The data of whether someone can outgrow fish allergy is scarce. Fish allergy is one of the most common causes of food allergy, especially in children and young adults, with rates from 0.1 to 0.5%. The major fish allergen identified is beta-parvalbumin, it is resistant to heat and digestion. Many patients with an allergic reaction to one fish will also react upon ingestion of other fish. Sharks and rays mainly contain alpha-parvalbumin which has been shown to be less allergic.
Previous studies have shown that 15% of children can outgrow fish allergy within a period of 2-5 years, whereas telephone studies have shown it to be 3.5% in the United States.
A recent study called “Natural History of IgE-Mediated Fish Allergy in Children” published in The Journal of Allergy and Clinical Immmunology: In Practice, aimed to describe the natural history of fish allergy.
Children in the study ranged from 4 to 18 years who were previously diagnosed with fish allergy. The results showed:
- 22% of children tolerated all fish tested, the average timeframe was 8 years after their first reaction.
- Complete tolerance to fish increased with age, from 3.4% in preschool children to over 45% in adolescents.
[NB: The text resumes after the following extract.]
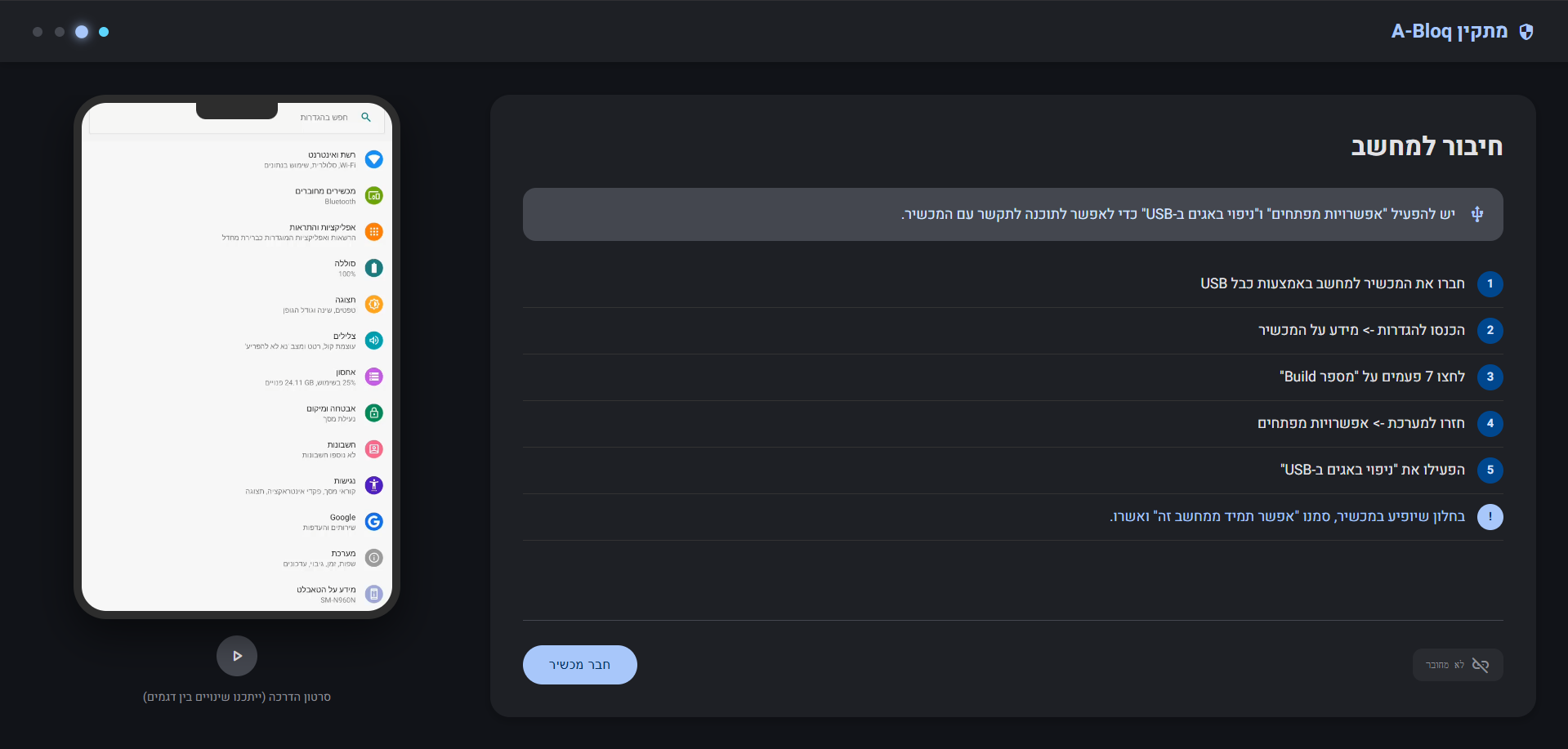Click the search magnifier in phone preview
This screenshot has width=1568, height=749.
[366, 118]
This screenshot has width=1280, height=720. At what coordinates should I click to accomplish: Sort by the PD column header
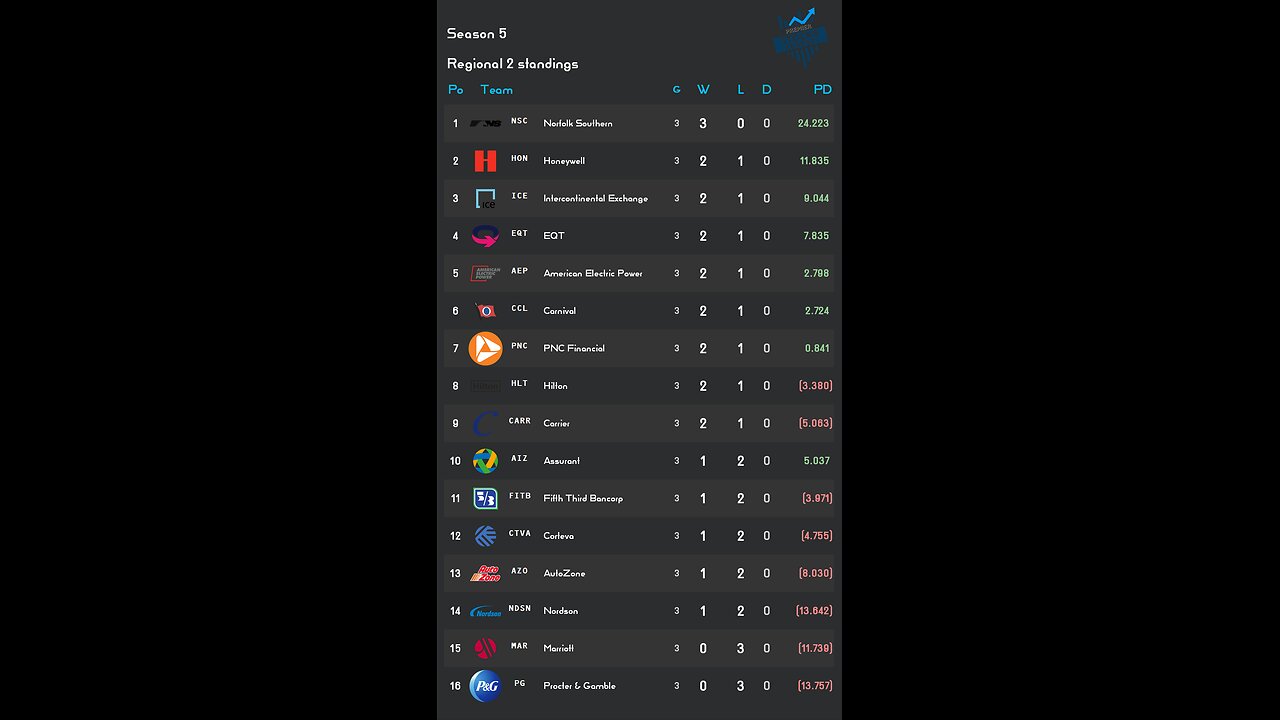pos(822,90)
- Most children were able to tolerate swordfish (94%) and tuna (95%).
- The best predictor of fish allergy was the IgE test to cod greater than 4.87 kUA/L.
The study has shown that fish allergy in children starts early, mostly during the first 2 years of life and a considerable proportion of children will outgrow fish allergy. Particularly those with less sever reactions and a lower level of sensitization (skin prick and IgE testing). Those who continue being allergic may still tolerate several fish species, such as tuna and swordfish. This probably is a reflection of their parvalbumin content and/or composition.
Tolerance to at least 1 fish can be important for allergic children because fish has beneficial effects on health owing to the high omega-3 content and it is associated with a lower risk of coronary heart disease.